Unfortunately, the damage to the quality of our health care is only half the problem. This law will also lead to trillions of dollars of deficit spending over the next two decades because the cost of this new entitlement has been significantly underestimated. We simply can’t afford it. We are already facing a debt crisis caused by out-of-control government spending and the growth of entitlement programs that are not financially sound. It will be difficult enough to fix current programs without adding an entirely new entitlement.

The Patient Protection and Affordable Care Act should be repealed so we can start over and address the real problems of our health care system. We should start with medical malpractice reform that would spare us hundreds of billions of dollars in unnecessary tests and junk lawsuits.

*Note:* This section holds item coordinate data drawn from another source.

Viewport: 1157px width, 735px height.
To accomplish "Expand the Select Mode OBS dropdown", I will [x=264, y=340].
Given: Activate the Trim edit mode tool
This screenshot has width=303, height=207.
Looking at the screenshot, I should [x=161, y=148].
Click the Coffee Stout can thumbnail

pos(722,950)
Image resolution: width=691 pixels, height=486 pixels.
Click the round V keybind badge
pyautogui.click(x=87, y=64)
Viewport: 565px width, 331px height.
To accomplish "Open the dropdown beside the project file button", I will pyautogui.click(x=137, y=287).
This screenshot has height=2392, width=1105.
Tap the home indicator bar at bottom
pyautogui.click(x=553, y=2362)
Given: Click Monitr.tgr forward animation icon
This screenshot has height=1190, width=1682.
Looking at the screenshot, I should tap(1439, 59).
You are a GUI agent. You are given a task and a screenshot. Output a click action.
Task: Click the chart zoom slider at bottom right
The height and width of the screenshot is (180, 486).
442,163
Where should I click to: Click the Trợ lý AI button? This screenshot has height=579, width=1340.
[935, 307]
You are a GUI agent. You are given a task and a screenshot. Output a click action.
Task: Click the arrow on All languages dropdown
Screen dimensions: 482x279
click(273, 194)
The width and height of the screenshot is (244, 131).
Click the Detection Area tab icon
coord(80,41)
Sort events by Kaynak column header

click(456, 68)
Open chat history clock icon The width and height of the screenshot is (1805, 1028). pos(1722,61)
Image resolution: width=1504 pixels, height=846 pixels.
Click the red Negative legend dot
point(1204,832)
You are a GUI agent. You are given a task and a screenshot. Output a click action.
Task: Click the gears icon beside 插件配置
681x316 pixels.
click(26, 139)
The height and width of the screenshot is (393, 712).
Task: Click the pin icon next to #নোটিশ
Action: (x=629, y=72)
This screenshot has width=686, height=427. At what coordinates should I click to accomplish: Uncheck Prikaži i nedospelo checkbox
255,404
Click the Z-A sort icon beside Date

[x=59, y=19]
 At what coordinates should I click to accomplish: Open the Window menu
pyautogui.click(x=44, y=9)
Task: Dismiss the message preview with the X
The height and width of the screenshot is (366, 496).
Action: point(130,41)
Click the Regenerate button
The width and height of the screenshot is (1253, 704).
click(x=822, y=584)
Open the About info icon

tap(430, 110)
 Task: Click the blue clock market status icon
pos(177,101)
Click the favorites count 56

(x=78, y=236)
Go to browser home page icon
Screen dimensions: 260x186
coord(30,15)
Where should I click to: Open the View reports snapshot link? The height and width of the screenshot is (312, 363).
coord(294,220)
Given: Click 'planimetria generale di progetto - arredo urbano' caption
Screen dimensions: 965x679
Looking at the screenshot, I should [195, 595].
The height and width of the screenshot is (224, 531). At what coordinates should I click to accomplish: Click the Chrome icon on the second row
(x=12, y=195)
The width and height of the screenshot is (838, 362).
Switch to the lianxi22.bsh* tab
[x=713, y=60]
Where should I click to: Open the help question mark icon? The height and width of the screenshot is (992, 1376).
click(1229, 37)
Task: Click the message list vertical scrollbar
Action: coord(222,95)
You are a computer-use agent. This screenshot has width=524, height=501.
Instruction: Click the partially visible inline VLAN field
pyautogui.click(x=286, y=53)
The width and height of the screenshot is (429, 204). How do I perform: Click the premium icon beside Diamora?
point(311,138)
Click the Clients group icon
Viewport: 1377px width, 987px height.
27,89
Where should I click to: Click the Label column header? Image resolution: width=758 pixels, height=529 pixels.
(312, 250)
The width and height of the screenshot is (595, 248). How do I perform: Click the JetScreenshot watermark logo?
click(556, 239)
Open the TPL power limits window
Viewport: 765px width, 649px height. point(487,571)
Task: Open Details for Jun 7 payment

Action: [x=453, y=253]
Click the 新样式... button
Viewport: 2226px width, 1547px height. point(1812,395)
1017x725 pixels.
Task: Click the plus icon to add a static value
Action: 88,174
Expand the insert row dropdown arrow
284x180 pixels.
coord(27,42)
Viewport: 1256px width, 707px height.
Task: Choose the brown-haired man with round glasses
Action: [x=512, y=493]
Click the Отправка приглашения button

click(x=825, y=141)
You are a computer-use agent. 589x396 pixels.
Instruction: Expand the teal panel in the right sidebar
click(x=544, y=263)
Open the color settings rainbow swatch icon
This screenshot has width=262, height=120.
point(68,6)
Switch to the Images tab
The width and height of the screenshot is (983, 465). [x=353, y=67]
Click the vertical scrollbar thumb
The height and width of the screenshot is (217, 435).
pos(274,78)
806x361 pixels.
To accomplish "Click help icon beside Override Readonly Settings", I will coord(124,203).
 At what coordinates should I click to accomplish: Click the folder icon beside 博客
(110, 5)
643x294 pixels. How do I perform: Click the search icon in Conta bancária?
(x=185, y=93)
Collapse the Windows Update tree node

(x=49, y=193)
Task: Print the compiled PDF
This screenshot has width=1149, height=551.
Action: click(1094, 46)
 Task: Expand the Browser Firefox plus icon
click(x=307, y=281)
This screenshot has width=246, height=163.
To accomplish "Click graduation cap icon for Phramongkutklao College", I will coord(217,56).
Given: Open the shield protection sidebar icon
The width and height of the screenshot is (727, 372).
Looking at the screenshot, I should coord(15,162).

We should bring to health care the kind of free market that it has lacked for decades. This will lower costs and improve quality and customer service. Allowing people to buy insurance across state lines, reducing mandates that drive up the cost of insurance, encouraging the growth of Health Savings Accounts, giving individuals the same tax break employers get when they buy group care, improving medical information systems, and fostering patient-centered care should be the types of solutions we pursue.

We need these kinds of commonsense reforms that address cost and affordability without sacrificing the high-quality care for all Americans or stifling the innovation that saves lives.